Intel は現地時間 2020/11/11 付で、Xe-LPアーキテクチャ を採用するサーバー向け GPU SG1 と、それを 4基搭載するデータセンター向け PCIeカード H3C XG310 GPU を正式発表した。

SG1

SG1 のチップは Iris Xe MAX 同様に、コードネーム DG1 をベースとしていると思われ、パッケージ自体も Iris Xe MAX と同一に見える。

Intel Xe-LP/Gen12 GT0.5 GT1 GT2 GT2 (DG1)
Dual-Sub Slices 1 2 6 6
 EUs 16 32 96 96
  SPs 128 256 768 768
GPU L3$ Banks 4 4 8 8
GPU L3$ Size 1920KB? 1920KB 3072KB 16384KB1
RKL / ADL-S TGL /RKL
/ADL-S
TGL /ADL-P DG1/SG1

メモリ構成は LPDDR4x-4267 128-bit、ピークメモリ帯域幅は 68.35GB/s と、帯域面では Iris Xe MAX と変わらないが、メモリ容量が Iris Xe MAX は 4GB だったのに対し、SG1 は 8GB となっている。メモリとの接続方式も、x64*2 から x32*4 にしていると思われる。

H3C XG310

H3C XG310SG1 とそれぞれに接続される LPDDR4x 8GB を 4セット、SG1 4基をまとめる PLXチップを搭載した PCIeカード。
DG1 (SG1) は PCIe Gen4 に対応しているはずだが、H3C XG310 GPU は Gen3 x16 での接続となる。PCIe Gen4 の PLXチップがまだ登場していないからだろうか。

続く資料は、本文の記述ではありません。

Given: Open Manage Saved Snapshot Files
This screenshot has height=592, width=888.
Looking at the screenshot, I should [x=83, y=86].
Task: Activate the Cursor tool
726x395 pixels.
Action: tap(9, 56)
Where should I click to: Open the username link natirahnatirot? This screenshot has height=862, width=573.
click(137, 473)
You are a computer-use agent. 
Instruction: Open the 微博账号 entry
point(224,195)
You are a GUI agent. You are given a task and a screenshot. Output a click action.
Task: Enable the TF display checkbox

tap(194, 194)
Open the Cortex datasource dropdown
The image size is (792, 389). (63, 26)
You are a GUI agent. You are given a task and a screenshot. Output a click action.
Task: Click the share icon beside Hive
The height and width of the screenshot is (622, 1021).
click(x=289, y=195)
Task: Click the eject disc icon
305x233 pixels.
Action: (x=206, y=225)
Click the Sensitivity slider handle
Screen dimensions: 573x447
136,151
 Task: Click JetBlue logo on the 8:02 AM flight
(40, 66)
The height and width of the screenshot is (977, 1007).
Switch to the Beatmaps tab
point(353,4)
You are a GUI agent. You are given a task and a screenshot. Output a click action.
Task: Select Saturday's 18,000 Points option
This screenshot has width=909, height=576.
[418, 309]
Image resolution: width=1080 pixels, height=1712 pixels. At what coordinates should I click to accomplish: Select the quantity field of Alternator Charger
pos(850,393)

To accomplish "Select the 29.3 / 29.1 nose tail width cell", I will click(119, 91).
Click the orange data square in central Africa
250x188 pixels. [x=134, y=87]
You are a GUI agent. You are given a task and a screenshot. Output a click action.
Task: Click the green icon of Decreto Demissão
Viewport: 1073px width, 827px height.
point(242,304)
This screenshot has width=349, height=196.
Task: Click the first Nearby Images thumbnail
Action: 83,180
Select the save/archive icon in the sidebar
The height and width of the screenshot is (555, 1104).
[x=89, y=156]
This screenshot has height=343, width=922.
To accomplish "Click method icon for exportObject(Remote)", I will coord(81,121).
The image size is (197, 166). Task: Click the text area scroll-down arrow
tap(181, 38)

H3C XG310 GPU の製品ページに記載されているスペックを見ると、TDP が 23W と 150W の 2つあるが、前者は GPUチップ単体、後者は GPU 4チップ、メモリ、PLXチップも含めたカード全体の TDP と思われる。
Products & Technology- H3C XG310 GPU- H3C GPU の動作クロックはそのページには無いが、Intel が性能比較に用いた環境では 1.1GHz の設定となっており、製品版のカードもそのようになっているのではないかと思われる。2

Xe-LPアーキテクチャ をベースとする各 GPU の動作クロックは、TGL GT2 が 1.35GHz、Iris Xe MAX が 1.65GHz、SG1 が 1.1GHzとなり、サーバー向けということもあり SG1 は他よりも控えめとなっている。
Xe-LPアーキテクチャ は最も電力効率に優れる GPUアーキテクチャと Intel は主張しており、その中でも 10nm SuperFinプロセスにおいてスウィートスポットとなる動作クロックが SG1 の 1.1GHz付近なのだろうか。
ただ、この中でまともに単体での TDP がはっきりしてるのは SG1 のみで、Tiger Lake は TDP 設定によるし、Iris Xe MAX はプラットフォーム全体に設定された消費電力に左右される部分がある。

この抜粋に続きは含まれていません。